You are subject to the same capital gains tax rules as if the property were located in the U.S., but you may be able to take a foreign tax credit or deduction for all or part of the taxes you pay to the other country.
You can find an explanation of the foreign tax credit/deduction here: https://www.irs.gov/individuals/international-taxpayers/foreign-tax-credit
It's exactly as TomD8 said as far as I can tell.
Basically, the best option is to take the tax amount paid in South Korea (the 30%) and apply a foreign tax credit for the IRS federal tax. This credit will be weighted by the portion of the foreign income / total income for this year, and only that portion can be used to offset the capital gain taxes in the US.
Since the rate was 30% in your case for South Korea and 25% in the US, let's take a simple example.
You sold your property for a profit of 100, and paid 30% tax on it, or 30.
Meanwhile, in the US, your revenue was 200, so your total revenue for this year was 300 and the ratio of your foreign income is 100 / 300 = 33%, so only 33% of the 30 paid as taxes in South Korea can be used as a foreign tax credit for the IRS. The remaining 20 can be used as credit one year back or 10 years forward apparently, but again, only for the purpose of foreign tax credit.
With a capital gain rate of 25%, your tax amount would be 25, and you can apply 10 from the South Korean tax credit, and you pay an additional 15.
And then, there is the question of the state taxes.

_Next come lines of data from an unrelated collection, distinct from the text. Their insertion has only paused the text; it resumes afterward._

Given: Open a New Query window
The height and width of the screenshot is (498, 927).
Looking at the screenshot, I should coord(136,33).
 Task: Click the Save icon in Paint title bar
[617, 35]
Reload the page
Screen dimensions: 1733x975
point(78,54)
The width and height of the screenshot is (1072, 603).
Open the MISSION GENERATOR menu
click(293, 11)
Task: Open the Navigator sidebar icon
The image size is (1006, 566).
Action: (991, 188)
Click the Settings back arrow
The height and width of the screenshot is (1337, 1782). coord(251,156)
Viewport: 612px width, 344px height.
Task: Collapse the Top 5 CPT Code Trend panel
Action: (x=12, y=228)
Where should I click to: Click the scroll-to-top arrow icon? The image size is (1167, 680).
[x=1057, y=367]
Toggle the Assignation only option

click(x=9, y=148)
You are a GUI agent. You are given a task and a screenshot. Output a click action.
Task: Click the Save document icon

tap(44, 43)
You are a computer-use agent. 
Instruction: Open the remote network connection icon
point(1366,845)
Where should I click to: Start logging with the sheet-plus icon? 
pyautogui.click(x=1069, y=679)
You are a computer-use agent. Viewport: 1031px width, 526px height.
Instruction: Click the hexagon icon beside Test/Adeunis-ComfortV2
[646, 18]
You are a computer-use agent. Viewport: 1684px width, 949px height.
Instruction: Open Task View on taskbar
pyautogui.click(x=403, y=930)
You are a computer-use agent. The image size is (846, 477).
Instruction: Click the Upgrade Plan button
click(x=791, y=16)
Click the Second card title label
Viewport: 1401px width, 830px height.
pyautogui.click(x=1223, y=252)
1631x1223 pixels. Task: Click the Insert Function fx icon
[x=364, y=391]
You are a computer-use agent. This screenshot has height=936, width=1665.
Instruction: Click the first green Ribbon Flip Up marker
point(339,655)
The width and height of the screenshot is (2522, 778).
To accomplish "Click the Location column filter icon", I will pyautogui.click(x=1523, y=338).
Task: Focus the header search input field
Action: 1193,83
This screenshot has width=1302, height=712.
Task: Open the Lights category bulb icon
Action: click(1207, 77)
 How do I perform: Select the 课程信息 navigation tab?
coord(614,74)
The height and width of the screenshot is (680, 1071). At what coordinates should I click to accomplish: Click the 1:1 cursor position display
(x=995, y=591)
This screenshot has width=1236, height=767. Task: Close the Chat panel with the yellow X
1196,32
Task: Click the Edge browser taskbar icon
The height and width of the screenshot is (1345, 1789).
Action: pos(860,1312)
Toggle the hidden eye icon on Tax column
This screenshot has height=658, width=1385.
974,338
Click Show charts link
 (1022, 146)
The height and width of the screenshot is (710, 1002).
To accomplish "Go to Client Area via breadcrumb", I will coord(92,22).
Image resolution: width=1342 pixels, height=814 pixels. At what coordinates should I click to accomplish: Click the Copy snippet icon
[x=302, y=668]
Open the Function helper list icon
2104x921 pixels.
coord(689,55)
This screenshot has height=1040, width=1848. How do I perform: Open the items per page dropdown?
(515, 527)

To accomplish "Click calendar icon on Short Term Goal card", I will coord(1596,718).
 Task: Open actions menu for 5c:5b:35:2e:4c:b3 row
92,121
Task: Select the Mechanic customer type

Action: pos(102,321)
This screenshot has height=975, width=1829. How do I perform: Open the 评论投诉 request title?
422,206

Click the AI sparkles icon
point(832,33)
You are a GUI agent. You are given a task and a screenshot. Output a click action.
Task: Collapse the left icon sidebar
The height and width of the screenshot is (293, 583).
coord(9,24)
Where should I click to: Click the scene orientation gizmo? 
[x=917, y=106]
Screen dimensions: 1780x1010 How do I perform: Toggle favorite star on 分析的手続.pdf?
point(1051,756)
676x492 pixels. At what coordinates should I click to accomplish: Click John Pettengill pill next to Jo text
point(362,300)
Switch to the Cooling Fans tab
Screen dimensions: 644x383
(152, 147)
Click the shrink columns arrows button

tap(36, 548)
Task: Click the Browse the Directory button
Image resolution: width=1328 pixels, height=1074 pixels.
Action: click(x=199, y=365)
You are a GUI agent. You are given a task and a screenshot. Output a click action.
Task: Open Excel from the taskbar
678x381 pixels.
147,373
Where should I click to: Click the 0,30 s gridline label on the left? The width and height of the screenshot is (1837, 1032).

Unless you live in a state where there is no state tax, they will request a tax revenue on any amount your earn worldwide.
One additional point of clarification here.
Being a U.S. Resident and a U.S. Citizen are two completely different things. If you are a U.S. Citizen or a green card holder, you are required to report all of your worldwide income from all sources regardless of weather that income comes into the United States or not.
Thank you for the details. I have one quick question. In Korean tax documents, it shows two deductions (standard deduction about $2500 and special deduction about 30% of the net gain). Would I be able to deduct those in my U.S tax return? If I can, this will be huge effect on my tax return.